Abdelgawad et al. performed the posterolateral approach for treatment of posterior malleolus fracture of the ankle [42]. A total of 12 consecutive patients were follow-up. No deep infection or wound dehiscence occurred. Ten patients had adequate (< 2-mm displacement of the articular surface) radiologic reduction at the final follow-up visit. There were 2 cases of 2 mm or more of articular surface displacement at the final follow-up visit.

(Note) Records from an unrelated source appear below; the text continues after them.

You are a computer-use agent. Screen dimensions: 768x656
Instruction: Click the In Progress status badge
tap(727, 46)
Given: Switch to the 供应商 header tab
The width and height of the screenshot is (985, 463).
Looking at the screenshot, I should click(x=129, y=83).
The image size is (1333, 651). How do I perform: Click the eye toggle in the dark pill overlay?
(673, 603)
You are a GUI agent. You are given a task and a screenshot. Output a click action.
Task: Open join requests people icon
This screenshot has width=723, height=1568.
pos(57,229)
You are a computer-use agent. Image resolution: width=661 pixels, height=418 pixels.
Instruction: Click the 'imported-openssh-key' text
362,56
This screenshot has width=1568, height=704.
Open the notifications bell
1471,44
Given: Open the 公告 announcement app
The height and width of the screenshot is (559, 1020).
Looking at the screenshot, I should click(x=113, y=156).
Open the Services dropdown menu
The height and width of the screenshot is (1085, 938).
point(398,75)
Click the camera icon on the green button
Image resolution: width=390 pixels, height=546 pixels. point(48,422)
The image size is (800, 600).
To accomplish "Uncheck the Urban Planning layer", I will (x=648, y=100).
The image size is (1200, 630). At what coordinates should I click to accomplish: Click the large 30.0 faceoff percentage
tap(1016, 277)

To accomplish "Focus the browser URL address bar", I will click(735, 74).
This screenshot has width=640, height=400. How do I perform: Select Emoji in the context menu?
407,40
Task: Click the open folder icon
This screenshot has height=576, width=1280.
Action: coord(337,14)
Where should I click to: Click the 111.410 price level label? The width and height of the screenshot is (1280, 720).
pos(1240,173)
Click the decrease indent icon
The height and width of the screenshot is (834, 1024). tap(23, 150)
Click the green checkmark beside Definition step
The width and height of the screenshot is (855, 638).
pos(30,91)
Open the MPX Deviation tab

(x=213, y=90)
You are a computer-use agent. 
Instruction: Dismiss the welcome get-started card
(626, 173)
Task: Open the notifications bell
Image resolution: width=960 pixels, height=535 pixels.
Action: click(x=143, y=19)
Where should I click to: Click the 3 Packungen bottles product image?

Clinical studies have been inconclusive regarding optimum treatment of posterior malleolus fractures [7, 14, 21, 39, 42, 57-61]. While some authors have found no differences regarding clinical outcomes and ankle stability in posterior malleolus fracture with or without posterior fixation, others have found that large fragments undergoing reduction and fixation yielded better results than those without fixation. Furthermore, non anatomical reduction of posterior malleolus fractures has been shown to lead to worse outcomes than nonoperative treatment. Other studies have shown ankle fractures with involvement of the posterior malleolus lead to poorer outcomes even when the fragment is small, with worse outcomes as fragment size increases. Some studies have suggested that outcomes correlate to the extent of the injury and are not necessarily affected by the posterior malleolus fragment alone, but rather by concomitant injury to articular cartilage, ligamentous structures, talar vascularity, and the presence of osteochondral fragments [15].

In conclusion, the posterior malleolus fracture is a common injury with potentially significant morbidity associated with it. Most notably, factors include fragment size most impacted surgical indications. Newer techniques such as direct exposure and plating of the posterior malleolus are chosen more frequently than traditional techniques of indirect reduction and percutaneous screw fixation. These attributes help to minimize the occurrence of postoperative complications.